I often go through periods of what I can only describe as a sort of melancholia, because I can never have any luck looking for someone, or even have anyone look for me. I don’t want this post to sound like I am seeking sympathy, but I genuinely want advice or even another opinion/insight as to why I am struggling so much, because it eats away at me and I have no one in my life who would understand.

I want to make it clear that I am not seeking attention from a significant other, but I genuinely want to experience my life with someone special. I am a big advocate for loving yourself before loving someone else, and I truly do believe I am in touch with myself, and have love for myself.

2 Replies 2

Juliet_84
Valued Contributor
Valued Contributor

Hi fatfreefruche (love the name btw 😂),

Firstly, can I just say that you sound like such an articulate, insightful, and balanced person. I’m sorry to hear that you haven’t found that special someone who you can love and share a deeper connection with yet.

I don’t want to sound like one of those people telling you that you are young and it will take time but you’ll find someone blah blah - but there’s a reason people say this, it’s true! I had the same fear as you at 20, and so did everyone I know, and then after every relationship that ended. But if you are single out in the worst and wanting these things, then a lot of other people are too.

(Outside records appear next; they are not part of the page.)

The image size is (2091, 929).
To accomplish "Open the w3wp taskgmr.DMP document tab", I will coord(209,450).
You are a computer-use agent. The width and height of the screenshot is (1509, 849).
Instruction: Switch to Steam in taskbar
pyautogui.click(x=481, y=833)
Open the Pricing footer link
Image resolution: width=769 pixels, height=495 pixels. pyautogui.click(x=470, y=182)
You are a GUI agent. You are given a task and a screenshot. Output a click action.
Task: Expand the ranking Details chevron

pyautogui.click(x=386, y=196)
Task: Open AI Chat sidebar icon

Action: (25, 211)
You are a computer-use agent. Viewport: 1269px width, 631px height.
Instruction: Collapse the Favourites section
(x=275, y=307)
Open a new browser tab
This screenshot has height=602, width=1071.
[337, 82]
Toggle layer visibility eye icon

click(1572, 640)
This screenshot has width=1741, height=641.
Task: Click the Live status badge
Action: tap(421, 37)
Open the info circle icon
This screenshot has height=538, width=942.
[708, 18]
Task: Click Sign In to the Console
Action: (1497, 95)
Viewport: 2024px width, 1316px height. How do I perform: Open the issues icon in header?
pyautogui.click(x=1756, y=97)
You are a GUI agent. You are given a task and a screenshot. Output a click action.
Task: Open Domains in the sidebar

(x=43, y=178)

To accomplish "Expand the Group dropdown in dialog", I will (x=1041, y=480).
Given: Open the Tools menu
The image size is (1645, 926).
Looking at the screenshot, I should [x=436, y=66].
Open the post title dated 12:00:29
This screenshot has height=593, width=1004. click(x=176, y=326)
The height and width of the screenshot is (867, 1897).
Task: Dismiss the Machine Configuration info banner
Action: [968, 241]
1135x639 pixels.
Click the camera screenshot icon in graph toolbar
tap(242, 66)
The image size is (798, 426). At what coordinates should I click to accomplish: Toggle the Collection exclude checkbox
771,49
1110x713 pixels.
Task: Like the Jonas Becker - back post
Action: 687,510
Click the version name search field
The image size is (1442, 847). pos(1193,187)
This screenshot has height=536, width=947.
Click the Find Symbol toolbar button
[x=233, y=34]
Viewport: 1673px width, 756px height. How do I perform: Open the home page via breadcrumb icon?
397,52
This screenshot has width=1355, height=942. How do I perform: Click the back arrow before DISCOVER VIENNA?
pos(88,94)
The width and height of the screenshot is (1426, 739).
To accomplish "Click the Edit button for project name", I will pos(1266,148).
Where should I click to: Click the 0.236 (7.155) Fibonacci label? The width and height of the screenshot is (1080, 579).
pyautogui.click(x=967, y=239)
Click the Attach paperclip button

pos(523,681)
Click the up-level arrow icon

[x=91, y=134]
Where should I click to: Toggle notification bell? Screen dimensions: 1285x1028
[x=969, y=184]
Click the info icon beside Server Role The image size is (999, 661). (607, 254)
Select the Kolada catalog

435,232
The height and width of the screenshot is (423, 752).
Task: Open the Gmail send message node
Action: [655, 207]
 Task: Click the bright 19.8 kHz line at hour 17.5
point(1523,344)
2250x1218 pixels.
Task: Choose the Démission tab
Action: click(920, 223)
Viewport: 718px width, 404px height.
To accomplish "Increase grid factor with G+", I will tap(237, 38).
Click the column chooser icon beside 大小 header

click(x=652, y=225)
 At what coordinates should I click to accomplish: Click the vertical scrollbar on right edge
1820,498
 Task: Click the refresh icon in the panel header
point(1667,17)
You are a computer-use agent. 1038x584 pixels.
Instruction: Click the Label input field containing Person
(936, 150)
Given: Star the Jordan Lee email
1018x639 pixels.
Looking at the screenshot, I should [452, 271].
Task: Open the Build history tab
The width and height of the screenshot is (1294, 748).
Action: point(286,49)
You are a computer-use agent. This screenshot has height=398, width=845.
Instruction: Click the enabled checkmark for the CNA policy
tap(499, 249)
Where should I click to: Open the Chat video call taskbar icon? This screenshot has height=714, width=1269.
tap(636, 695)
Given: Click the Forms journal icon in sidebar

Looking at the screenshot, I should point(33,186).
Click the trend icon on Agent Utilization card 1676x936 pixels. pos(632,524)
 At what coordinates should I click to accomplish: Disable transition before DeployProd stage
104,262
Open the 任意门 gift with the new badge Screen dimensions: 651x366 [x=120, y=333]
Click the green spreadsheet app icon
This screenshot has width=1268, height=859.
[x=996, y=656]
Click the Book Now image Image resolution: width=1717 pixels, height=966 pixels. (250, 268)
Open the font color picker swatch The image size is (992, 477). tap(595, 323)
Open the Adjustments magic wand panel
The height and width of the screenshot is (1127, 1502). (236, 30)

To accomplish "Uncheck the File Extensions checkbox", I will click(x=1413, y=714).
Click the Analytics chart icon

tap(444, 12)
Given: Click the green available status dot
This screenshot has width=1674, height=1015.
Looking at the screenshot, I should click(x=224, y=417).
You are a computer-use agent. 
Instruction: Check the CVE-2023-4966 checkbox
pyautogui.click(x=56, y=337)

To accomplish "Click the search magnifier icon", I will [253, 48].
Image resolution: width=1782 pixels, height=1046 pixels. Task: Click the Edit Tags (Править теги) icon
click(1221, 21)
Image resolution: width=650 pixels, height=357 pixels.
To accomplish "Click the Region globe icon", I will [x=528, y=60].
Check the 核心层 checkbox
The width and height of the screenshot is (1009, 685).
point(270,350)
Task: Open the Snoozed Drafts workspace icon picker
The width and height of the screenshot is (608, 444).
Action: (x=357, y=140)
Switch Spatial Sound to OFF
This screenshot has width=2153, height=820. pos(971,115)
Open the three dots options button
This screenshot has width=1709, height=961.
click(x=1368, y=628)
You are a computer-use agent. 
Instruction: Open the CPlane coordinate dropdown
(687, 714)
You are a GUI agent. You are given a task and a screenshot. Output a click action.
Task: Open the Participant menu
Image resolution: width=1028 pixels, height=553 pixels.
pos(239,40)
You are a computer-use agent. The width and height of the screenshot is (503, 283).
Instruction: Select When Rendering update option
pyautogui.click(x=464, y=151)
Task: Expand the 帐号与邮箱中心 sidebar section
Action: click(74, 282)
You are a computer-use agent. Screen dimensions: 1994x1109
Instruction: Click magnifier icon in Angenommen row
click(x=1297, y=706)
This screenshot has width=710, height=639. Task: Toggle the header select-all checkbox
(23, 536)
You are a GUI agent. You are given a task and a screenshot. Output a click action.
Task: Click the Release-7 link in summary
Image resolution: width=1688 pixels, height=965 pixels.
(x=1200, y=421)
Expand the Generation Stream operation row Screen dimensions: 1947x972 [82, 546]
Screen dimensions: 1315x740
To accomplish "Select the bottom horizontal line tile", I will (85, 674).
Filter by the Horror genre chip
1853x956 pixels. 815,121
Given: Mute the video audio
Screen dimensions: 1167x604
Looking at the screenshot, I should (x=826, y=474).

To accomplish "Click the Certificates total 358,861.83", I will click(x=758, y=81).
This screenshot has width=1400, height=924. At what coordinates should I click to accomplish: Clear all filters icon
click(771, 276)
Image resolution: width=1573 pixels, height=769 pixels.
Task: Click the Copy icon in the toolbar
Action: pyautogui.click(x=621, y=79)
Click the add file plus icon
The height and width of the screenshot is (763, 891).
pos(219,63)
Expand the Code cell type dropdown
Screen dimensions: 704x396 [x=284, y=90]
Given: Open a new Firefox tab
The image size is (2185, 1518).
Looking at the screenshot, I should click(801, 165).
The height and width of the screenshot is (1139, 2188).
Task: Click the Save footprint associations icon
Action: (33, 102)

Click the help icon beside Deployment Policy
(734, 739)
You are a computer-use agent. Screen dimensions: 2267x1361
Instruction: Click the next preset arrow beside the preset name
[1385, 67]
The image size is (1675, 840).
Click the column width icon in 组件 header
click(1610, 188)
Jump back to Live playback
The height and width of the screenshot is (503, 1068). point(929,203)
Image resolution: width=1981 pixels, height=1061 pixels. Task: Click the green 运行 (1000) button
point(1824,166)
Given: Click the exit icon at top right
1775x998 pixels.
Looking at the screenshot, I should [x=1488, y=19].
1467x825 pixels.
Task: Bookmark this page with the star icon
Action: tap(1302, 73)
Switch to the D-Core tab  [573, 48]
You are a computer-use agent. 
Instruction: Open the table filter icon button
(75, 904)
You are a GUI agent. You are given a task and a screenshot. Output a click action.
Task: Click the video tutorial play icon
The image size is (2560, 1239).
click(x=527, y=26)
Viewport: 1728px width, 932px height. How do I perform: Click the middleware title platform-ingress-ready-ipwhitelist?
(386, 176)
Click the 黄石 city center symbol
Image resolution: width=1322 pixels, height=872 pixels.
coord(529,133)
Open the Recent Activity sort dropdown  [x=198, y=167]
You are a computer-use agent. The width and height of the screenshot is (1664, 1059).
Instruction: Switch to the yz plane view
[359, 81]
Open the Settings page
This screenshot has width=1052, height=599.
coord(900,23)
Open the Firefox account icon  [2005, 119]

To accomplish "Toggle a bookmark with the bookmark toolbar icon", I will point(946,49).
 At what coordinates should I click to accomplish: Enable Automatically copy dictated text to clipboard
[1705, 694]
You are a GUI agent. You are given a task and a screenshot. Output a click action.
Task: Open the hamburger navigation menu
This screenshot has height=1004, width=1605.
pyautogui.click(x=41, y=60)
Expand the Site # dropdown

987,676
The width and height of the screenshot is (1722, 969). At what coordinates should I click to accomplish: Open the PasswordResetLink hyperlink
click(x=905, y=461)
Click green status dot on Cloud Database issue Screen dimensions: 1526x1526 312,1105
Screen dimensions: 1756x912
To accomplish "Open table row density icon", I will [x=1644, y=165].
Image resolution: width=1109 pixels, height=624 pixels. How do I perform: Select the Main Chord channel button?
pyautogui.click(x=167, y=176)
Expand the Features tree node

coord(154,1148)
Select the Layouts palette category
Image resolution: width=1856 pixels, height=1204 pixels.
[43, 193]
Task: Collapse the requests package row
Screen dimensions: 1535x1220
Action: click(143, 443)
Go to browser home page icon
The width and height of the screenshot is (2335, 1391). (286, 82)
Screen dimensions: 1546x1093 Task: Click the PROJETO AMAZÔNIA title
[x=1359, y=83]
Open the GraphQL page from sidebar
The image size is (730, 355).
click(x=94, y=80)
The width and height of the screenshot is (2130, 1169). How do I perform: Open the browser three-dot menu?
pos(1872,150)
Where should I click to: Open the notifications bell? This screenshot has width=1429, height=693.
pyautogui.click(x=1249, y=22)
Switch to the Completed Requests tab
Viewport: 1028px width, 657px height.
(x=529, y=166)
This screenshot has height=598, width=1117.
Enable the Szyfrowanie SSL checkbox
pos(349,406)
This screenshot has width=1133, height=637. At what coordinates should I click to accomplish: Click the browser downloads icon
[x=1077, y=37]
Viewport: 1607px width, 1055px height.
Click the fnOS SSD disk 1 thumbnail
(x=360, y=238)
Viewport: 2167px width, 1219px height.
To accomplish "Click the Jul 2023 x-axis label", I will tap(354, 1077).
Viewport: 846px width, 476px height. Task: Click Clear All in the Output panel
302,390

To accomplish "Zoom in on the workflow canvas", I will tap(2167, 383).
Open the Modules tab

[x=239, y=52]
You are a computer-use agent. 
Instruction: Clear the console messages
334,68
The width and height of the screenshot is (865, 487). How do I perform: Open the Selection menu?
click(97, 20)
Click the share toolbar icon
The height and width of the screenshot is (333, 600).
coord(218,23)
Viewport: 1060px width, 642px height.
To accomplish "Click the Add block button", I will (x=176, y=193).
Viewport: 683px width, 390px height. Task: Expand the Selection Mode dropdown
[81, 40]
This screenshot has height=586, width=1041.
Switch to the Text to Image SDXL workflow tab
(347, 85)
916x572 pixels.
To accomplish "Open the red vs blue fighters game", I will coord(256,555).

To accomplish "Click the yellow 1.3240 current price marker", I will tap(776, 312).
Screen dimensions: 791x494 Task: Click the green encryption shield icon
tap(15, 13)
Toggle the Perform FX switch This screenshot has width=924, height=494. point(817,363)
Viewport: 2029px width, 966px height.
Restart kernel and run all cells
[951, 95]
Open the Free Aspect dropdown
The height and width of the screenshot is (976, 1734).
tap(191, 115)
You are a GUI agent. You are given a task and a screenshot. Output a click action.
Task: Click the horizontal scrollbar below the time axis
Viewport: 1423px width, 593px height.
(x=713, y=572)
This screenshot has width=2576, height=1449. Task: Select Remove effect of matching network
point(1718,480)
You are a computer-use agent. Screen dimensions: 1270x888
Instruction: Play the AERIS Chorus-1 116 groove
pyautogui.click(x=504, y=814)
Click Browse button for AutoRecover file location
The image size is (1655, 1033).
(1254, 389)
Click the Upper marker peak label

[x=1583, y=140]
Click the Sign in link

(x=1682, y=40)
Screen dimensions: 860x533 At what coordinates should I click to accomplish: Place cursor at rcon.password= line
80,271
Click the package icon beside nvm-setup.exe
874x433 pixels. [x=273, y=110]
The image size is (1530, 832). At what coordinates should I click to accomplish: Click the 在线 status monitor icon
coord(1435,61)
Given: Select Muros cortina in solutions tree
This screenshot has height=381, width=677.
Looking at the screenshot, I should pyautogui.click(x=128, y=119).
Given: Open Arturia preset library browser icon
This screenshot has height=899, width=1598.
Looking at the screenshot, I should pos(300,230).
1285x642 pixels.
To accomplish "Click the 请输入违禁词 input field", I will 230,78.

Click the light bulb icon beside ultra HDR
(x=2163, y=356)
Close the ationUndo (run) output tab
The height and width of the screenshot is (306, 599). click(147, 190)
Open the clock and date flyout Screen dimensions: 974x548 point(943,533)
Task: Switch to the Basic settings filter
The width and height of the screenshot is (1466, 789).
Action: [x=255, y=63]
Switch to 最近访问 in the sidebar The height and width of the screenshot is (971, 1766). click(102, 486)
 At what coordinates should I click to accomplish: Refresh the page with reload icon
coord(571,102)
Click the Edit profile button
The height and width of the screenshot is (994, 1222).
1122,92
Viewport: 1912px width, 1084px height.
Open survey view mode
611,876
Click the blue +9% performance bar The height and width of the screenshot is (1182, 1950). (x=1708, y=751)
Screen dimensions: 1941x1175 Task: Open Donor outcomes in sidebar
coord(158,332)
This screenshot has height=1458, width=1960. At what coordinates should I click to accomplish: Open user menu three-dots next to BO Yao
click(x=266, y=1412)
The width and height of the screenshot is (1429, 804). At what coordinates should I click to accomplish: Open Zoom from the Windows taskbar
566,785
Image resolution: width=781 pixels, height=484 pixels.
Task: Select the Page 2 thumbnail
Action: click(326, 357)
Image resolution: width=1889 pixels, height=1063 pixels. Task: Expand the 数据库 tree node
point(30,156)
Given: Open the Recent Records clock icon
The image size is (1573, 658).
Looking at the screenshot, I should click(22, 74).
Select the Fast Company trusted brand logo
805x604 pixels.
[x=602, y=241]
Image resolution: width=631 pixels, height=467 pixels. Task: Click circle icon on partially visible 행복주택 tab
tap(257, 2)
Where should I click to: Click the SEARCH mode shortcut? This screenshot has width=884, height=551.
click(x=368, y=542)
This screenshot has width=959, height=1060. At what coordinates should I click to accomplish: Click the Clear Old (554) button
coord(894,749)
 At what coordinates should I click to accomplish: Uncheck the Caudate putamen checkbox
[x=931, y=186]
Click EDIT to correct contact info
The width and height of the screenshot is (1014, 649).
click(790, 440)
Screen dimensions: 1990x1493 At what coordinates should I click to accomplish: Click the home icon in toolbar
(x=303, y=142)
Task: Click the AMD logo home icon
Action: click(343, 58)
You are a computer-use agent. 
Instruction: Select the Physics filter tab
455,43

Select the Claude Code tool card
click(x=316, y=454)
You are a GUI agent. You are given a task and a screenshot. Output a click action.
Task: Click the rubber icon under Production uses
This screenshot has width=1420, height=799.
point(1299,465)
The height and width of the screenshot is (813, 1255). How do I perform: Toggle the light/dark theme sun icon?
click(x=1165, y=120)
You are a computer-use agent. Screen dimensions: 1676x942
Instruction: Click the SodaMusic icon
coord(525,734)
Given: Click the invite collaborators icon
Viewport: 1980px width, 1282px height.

Not everyone will be emotionally stable or available or where you are right now. But you need to treat this as a numbers game and as an opportunity to meet new people and learn about their life, even if they aren’t suited to you. Dating can be demoralizing, it can make you feel that you aren’t good enough, that people don’t want the same things as you, that you are all alone, and then you find that person that you connect with, and sometimes it still doesn’t work out. But you will get there and find someone that you want to make it work with. My suggestion is, don’t rush it, and don’t settle, use it as an opportunity to find out what you want and don’t want in a relationship, and enjoy the company along the way.

Flowertop
Community Member

Hi fatfreefruche

I think you are putting a lot of pressure on yourself. You are only 20 years old. A lot of people fantasise about a long term intimate relationship and don’t experience one until they are a lot older. It is good that you are not settling for anyone dysfunctional and not a match for you. I think some people on dating apps are not on there for a relationship, so unfortunately you will need to sift through that. It is good you are able to put yourself out there.

It is
harder to meet people at the moment with the COVID restrictions.
Good that you have friends to hang out with and find it easy to make friends. You probably have people with a secret crush on you that you are unaware of.
It’s normal to feel down about being single especially when it sounds like you are fun and have so much to give someone.
Hang in there. Do things you enjoy. I know this will happen for you but these things usually happen when we least expect it.